# Macaron Mistake - Egg Yolks



## jc100hung (Jan 8, 2015)

I really was not careful when reading the macaron recipe, so I added 3 entire eggs (yolks included) into my mix. Is it possible I can add more of other ingredients to get the batter to be more stiff? -- I'm not looking for perfection here; it's obviously my first time, and I'd really be happy with anything, but at this point I can't really pipe it into the circles I would need.

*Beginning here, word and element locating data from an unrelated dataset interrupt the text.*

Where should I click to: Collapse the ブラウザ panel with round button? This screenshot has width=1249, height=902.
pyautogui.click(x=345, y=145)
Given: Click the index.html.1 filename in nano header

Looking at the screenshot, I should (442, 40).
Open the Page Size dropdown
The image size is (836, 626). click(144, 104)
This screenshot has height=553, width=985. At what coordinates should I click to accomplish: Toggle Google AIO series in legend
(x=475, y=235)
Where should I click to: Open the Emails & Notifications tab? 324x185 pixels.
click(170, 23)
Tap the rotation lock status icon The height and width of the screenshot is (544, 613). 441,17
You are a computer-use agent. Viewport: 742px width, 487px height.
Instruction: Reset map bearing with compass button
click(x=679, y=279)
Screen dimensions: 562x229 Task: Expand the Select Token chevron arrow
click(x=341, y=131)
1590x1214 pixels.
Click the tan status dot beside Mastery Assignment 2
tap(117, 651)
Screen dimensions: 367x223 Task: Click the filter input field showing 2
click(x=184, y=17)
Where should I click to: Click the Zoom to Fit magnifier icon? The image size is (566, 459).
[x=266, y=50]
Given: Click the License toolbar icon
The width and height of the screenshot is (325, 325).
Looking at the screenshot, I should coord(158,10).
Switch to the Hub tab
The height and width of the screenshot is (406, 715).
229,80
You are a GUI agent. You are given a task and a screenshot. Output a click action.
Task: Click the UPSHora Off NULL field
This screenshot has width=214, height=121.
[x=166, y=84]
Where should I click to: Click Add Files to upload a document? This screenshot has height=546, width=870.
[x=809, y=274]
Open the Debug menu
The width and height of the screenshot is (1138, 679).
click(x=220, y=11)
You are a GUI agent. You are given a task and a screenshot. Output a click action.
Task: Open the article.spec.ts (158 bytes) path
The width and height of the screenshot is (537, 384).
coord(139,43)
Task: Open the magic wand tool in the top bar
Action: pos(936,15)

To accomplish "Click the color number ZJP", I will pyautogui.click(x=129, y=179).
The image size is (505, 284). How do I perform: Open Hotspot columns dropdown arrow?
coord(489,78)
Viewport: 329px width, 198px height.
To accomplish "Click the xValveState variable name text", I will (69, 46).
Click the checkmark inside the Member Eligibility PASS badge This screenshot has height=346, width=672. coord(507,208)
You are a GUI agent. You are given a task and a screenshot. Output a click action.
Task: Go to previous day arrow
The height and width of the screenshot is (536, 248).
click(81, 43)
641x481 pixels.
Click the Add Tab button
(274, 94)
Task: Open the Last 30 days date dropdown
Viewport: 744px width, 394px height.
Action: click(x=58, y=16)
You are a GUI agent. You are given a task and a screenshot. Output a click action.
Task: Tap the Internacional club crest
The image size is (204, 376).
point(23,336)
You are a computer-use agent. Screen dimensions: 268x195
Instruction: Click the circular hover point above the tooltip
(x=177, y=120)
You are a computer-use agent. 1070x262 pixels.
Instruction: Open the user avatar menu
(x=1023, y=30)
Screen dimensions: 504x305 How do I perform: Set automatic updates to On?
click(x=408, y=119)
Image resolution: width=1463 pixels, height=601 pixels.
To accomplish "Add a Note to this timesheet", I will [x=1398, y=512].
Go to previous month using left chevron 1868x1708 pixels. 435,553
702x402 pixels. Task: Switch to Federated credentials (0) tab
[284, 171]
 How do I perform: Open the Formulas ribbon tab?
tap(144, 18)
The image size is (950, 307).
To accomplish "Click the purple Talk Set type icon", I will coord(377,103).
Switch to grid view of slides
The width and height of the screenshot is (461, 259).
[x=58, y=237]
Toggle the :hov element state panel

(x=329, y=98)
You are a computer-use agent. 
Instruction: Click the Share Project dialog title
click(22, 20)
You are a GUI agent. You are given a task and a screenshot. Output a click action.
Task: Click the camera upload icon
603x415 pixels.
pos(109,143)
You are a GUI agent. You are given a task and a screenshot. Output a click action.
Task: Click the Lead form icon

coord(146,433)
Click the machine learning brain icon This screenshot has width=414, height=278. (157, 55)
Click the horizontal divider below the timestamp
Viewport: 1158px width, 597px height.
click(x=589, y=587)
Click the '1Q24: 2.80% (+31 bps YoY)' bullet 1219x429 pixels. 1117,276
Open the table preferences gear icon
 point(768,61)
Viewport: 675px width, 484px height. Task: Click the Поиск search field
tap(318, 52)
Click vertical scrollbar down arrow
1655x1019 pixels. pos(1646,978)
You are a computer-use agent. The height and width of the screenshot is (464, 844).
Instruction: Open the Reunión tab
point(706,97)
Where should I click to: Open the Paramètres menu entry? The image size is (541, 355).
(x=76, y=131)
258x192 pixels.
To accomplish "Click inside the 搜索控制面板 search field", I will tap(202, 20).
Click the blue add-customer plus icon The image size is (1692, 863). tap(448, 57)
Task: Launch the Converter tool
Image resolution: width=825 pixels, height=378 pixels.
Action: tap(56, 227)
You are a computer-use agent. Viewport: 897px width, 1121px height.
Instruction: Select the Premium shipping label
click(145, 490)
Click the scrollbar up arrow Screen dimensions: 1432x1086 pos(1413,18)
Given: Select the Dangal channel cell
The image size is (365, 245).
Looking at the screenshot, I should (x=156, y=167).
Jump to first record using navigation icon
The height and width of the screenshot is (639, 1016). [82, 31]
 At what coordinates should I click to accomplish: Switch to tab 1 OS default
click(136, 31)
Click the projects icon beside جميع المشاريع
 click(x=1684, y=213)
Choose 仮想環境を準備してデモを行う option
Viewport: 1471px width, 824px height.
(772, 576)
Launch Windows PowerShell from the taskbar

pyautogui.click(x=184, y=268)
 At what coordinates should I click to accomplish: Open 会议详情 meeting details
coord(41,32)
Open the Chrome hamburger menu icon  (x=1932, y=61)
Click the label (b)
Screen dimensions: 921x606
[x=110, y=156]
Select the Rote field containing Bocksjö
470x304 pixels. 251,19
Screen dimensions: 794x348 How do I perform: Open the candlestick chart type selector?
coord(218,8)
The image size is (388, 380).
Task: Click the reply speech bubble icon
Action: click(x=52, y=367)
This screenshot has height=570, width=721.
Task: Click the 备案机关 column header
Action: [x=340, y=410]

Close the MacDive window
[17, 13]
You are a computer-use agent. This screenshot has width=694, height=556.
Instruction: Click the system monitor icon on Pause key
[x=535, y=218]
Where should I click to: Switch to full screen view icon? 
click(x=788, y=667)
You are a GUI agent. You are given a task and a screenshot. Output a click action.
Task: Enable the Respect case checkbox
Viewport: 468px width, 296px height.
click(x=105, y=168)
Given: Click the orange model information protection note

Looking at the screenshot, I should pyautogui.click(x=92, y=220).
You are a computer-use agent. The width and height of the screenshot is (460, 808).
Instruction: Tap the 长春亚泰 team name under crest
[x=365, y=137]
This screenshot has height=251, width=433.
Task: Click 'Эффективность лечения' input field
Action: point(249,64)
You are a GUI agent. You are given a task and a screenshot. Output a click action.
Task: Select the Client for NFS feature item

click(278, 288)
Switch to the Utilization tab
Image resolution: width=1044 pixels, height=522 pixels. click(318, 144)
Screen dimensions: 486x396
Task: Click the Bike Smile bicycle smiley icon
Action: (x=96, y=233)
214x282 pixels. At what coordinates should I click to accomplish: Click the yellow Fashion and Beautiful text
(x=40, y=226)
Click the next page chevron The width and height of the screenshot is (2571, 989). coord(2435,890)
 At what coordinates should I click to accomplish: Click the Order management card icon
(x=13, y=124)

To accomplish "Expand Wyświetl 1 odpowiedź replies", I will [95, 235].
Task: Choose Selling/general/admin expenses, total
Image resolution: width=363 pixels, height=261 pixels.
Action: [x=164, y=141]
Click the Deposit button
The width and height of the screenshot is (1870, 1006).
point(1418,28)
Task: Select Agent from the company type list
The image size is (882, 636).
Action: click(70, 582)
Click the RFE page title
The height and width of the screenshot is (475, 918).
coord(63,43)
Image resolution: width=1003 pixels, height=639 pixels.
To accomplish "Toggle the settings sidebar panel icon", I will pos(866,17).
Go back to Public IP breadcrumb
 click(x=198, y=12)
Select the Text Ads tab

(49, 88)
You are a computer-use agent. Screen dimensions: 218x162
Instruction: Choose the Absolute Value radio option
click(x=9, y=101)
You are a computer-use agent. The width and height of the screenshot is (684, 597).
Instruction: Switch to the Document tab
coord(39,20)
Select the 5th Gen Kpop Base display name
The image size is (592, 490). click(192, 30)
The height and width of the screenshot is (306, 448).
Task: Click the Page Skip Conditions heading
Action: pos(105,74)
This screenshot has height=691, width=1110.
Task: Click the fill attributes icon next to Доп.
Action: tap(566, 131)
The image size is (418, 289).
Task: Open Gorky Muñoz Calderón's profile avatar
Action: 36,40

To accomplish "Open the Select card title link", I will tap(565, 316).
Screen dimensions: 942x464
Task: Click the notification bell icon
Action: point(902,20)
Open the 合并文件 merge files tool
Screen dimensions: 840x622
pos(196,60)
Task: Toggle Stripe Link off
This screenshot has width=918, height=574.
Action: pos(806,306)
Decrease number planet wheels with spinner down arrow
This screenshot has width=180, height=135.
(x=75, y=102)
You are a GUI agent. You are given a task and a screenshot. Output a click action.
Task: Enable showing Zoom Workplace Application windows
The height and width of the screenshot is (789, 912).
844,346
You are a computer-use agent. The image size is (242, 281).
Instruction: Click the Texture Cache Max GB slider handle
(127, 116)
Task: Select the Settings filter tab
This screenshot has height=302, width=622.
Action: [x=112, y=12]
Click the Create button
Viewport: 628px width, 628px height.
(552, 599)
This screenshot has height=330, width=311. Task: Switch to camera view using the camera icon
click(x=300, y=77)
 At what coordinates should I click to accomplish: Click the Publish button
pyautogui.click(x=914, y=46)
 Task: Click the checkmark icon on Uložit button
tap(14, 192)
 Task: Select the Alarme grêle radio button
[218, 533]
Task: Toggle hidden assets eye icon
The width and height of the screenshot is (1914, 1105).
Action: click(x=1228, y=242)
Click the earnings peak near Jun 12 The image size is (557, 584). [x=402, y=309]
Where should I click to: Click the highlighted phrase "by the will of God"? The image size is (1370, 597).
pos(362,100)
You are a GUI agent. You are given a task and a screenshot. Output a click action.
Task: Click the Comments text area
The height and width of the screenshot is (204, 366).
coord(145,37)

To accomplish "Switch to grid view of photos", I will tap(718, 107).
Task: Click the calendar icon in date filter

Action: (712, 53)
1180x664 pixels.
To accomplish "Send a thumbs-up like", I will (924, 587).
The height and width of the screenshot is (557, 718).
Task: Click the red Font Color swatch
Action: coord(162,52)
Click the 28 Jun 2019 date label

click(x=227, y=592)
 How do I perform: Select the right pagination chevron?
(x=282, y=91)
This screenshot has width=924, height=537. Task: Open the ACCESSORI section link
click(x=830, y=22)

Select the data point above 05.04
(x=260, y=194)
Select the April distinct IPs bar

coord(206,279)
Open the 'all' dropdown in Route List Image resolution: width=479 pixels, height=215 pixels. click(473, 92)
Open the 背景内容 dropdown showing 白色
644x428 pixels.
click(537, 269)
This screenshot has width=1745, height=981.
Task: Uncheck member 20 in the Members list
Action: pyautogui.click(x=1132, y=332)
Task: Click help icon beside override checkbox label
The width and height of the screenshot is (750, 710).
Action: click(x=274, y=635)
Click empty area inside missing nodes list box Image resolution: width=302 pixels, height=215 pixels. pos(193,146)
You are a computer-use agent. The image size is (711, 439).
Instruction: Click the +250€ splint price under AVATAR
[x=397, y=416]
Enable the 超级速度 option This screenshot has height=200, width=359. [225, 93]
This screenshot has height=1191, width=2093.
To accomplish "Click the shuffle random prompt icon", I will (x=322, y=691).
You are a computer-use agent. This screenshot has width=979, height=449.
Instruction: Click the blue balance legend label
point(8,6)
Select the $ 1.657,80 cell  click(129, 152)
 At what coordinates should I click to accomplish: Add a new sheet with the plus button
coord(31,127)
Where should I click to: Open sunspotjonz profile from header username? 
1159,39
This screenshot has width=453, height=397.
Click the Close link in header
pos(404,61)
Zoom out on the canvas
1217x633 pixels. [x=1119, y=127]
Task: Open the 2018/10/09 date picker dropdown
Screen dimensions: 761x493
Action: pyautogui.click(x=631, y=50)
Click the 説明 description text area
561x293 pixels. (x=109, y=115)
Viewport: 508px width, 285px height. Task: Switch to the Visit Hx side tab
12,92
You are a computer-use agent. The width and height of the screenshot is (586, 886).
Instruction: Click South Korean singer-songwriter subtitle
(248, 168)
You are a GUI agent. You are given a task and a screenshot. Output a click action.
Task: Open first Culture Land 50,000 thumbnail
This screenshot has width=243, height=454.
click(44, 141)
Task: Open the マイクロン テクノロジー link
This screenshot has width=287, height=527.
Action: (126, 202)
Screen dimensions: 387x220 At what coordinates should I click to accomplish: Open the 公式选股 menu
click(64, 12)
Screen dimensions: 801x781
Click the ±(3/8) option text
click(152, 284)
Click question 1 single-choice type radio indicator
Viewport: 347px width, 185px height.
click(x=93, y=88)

If not, is there something else I can make with this batter?

Here are the ingredients I used:

2/3 cup almond flour

1 1/2 cups powdered sugar

3 large eggs

5 tbsp granulated sugar

1 tsp vanilla extract

Thank you so much!


----------



## flipflopgirl (Jun 27, 2012)

Obviously this is a question that got lost in the shuffle as there are many members that would have answered if ?? had not caused it to be overlooked.

Hello @jc100hung and welcome to Chef Talk.
As you most likely have discovered by now that such a solution is not available for your macs.
Egg whites are a picky ingredient and anytime you need to make a meringue component for a recipe a couple of housekeeping tips need to be followed in order to have dependable results.

Absolutely no fat can come into contact during the whipping phase (egg yolk is a fat).
This means (for me anyway) to wipe down the bowl and beaters with lemon juice before I start.
No need to rinse as lemon acid helps to stabilize meringue and whatever amt is left will not be noticed in either taste nor smell.
Stay away from plastic mixing bowls as invariably at some point it has either leached or absorbed a fat of some sort .....I also keep a couple of silicone spatulas aside to use when working with the whites.

Just fyi if you at some point want to make a royal icing to decorate cookies (after all Vday is just around the corner) the above should be followed .
I also keep a dedicated supply of piping bags with the spatulas.

mimi


----------



## jc100hung (Jan 8, 2015)

So I ended up making a whole new batch and made some decent macarons for a first try. And then I used the old mix and made some almond-tasting cupcake things. Both turned out pretty well, and it definitely was very interesting.

Thank you for your advice!

~Jessica


----------